CALGARY — TransCanada says it intends to file a claim under Chapter 11 of the North American Free Trade Agreement in response to the U.S. government’s rejection of the company’s proposed Keystone XL pipeline.
The company said Wednesday it has filed a notice of intent to initiate the NAFTA claim on the basis that the denial was arbitrary and unjustified.
The Calgary-based firm says it will be looking to recover US$15 billion in costs and damages as a result of what it says is a breach of NAFTA obligations.
Demonstrators celebrating U.S. President Barack Obama’s blocking of the Keystone XL oil pipeline, rally in front of the White House in Washington, DC on November 6, 2015. (Getty Images)
TransCanada says it has also filed a lawsuit in the U.S. Federal Court in Texas asserting that President Barack Obama’s decision to deny construction of Keystone XL exceeded his power under the U.S. Constitution.
The 1,900-kilometre pipeline has been in limbo for more than seven years, and at times has been an irritant in U.S.-Canadian relations.

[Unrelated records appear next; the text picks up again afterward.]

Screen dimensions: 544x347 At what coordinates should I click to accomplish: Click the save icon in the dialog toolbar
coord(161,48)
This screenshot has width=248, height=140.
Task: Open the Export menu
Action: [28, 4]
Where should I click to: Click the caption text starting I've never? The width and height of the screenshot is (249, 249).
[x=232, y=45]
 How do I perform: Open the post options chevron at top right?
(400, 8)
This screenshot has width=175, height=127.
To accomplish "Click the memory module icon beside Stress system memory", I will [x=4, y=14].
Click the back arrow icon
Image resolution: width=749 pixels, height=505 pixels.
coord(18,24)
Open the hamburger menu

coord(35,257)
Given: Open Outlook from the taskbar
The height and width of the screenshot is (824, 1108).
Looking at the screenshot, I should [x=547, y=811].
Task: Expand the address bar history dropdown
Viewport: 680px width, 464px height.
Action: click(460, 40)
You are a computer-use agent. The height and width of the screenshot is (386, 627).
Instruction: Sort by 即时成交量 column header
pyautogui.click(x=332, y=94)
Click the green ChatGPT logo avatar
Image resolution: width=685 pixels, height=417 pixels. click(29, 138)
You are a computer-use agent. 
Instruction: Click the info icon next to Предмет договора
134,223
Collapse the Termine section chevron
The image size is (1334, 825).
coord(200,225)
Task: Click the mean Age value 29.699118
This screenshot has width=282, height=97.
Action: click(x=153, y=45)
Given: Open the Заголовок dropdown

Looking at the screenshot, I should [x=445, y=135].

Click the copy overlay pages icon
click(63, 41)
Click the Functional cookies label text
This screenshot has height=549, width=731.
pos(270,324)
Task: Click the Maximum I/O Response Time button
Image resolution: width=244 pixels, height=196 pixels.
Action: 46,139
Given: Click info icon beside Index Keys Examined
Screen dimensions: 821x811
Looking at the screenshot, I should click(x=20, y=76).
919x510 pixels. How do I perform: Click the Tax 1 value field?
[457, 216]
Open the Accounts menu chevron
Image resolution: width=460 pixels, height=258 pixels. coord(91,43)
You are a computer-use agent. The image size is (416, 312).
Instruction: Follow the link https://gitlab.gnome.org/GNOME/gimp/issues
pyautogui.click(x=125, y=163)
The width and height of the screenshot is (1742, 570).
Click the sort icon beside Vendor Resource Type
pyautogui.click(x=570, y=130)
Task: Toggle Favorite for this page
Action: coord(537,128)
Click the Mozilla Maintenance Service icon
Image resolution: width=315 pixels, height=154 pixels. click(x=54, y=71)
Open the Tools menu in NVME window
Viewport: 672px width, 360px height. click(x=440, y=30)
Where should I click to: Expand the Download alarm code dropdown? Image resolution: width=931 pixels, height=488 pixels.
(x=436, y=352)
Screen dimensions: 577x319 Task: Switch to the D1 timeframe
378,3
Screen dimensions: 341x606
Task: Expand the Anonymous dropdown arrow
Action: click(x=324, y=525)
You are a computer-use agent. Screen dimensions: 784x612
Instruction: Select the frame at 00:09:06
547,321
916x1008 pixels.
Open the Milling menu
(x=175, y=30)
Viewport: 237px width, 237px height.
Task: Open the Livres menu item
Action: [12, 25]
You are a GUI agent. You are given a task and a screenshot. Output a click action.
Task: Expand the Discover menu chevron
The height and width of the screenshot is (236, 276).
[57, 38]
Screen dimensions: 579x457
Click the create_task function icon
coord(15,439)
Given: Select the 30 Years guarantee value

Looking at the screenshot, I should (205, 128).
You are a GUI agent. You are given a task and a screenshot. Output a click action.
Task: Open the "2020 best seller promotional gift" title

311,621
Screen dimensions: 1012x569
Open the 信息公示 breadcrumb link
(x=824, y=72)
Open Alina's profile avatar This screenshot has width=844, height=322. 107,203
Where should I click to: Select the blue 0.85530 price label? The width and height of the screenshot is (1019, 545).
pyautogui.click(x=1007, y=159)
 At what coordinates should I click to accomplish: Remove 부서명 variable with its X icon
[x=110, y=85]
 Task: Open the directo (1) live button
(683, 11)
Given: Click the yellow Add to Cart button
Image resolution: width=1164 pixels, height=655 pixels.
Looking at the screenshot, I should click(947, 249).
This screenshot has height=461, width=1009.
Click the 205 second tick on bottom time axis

TransCanada CEO Russ Girling. (Canadian Press photo)
The project, which also became a focal point of environmental protests, would have shipped bitumen from Alberta’s oilsands through a pipeline hub in the Hardisty area to U.S. Gulf Coast refineries.
TransCanada says it had every reason to expect the pipeline would be approved since it met the same criteria as previous pipelines that were sanctioned.